23.   D.C. Law 16–308 § 2, 54 D.C. Reg. 942 (effective May 5, 2007).

24.   See Enhanced Crime Prevention and Abatement Emergency Amendment Act of 2006, D.C. Act 16–446, 53 D.C. Reg. 6477 (effective July 21, 2006, exp. Oct. 19, 2006). The presumption in favor of detention under this emergency legislation effectively adopted for juveniles the presumption in favor of detention for adults under D.C. Code §§ 23–1322 (c)(1), (3)–(7). See 53 D.C. Reg. 6477 § 302 (effective Jul. 21, 2006, exp. Oct. 19, 2006).

25.   See D.C. Council Comm. on the Judiciary, Report on Bill 16–895 at 2 (Nov. 20, 2006) (observing that creation of a rebuttable presumption of detention for certain offenses “express[es] a policy statement by the Council that certain criminal activity is extremely dangerous ․ and will not be condoned,” nevertheless acknowledging “the focus of juvenile court is rehabilitation,” and—for that reason and in contrast to the rebuttable presumption of detention for adults and the emergency legislation passed earlier in the year—limiting the rebuttable presumption of detention for juveniles to “crimes involving firearms”).

26.   D.C. Code § 16–2310 (a)(2) alternatively authorizes detention “to secure a child's presence at the next court hearing.” No concerns were ever raised in this case about the need to ensure K.G.'s appearance in court.

27.   Campbell v. United States, 163 A.3d 790, 794 (D.C. 2017).

28.   Cf. Blackson v. United States, 897 A.2d 187, 194–95 (D.C. 2006) (acknowledging that the government bears the burden of proof in adult detention proceedings).

29.   What quantum of harm amounts to “significant harm” under D.C. Code § 16–2310 (a) is another question, but we do not address it in this case because we conclude that the government failed to establish that K.G. engaged in or posed a serious risk of the kind of harm—direct, physical harm—envisioned by the juvenile detention statute. See infra.

30.   See Gerstein v. Pugh, 420 U.S. 103, 95 S.Ct. 854, 43 L.Ed.2d 54 (1975).

31.   Also excluded are arson, burglary, prostitution, and pandering. D.C. Code § 16–2310 (a–1)(2).

32.   Counsel for K.G. did not object to him being placed in shelter care, and in our remand order we directed K.G. to be placed in shelter care. See Appendix.

33.   If the juvenile files a timely notice of appeal (within two days of the date of entry of the trial court's order), this court must then hear the appeal within three days (excluding Sundays) of that filing, and we must render a decision “on or before the next day” following argument. D.C. Code § 16–2328 (a)–(b). In this case, K.G. filed his notice of appeal on Thursday, October 5, 2017; this court heard oral argument on Saturday, October 7, 2017; and we issued an order reversing and remanding on Sunday, October 8, 2017. See Appendix.

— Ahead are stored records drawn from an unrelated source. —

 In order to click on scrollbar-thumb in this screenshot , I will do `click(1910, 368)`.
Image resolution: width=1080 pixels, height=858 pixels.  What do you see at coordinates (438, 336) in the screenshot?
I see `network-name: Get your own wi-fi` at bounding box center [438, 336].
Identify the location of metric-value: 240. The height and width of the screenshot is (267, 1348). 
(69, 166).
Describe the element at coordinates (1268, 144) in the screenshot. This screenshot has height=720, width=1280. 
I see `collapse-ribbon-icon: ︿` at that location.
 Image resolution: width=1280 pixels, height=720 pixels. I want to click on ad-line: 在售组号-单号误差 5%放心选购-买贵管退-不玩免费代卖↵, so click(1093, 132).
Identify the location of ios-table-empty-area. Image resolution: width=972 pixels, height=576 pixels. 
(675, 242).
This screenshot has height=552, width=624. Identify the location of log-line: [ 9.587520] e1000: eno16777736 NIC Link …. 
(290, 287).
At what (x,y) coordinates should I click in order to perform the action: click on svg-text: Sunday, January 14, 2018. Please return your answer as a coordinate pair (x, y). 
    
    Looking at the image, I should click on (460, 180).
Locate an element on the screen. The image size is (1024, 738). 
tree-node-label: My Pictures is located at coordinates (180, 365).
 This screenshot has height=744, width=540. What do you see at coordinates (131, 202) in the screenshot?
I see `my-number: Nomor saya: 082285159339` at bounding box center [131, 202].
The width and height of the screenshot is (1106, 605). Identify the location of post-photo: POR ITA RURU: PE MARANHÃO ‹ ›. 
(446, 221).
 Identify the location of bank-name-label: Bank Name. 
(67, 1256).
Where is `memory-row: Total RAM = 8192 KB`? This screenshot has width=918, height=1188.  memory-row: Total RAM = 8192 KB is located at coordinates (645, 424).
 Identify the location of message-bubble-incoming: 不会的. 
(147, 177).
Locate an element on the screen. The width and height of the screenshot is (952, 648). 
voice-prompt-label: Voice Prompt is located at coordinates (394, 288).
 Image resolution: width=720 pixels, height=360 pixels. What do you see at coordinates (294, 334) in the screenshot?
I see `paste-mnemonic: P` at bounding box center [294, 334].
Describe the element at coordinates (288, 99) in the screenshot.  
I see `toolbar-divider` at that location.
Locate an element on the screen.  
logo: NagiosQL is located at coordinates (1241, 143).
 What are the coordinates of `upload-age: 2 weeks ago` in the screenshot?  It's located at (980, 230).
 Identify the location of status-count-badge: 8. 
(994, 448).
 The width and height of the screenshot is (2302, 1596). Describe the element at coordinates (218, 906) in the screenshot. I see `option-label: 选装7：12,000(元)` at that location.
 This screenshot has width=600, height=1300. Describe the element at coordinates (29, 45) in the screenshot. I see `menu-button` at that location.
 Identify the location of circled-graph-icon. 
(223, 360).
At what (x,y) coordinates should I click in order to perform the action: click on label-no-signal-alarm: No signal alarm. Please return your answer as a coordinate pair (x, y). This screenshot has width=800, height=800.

34.   The District did not object to the hearing K.G. received prior to being detained, which satisfied all the procedural requirements of D.C. Code § 16–2312.

35.   D.C. Code § 16–2312 (e) provides that “[w]hen a judge finds that a child's detention or shelter care is required under the criteria of section 16–2310, he shall then hear evidence ․ to determine whether there is probable cause to believe the allegations in the petition are true.” (emphasis added). See also D.C. Code § 16–2312 (f) (providing that “[w]hen a judge finds there is probable cause to believe the allegations in the petition are true, he shall order the child to be placed or continued in detention or shelter care and set forth [h]is reasons.”).

36.   In support of its argument that § 16–2328 only applies to initial pre-trial detention orders, the OAG also relies on this court's statement in In re K.H., 647 A.2d 61 (D.C. 1994), that the “expedited appeal procedure applies to an original detention order under D.C. Code § 16–2312.” Id. at 62. The rest of that sentence, however, makes plain that we were distinguishing between the “original” order that directed the juvenile to be detained and “subsequent orders denying reconsideration of the detention order.” Id. Here, we are presented with “an original order of detention.” Id.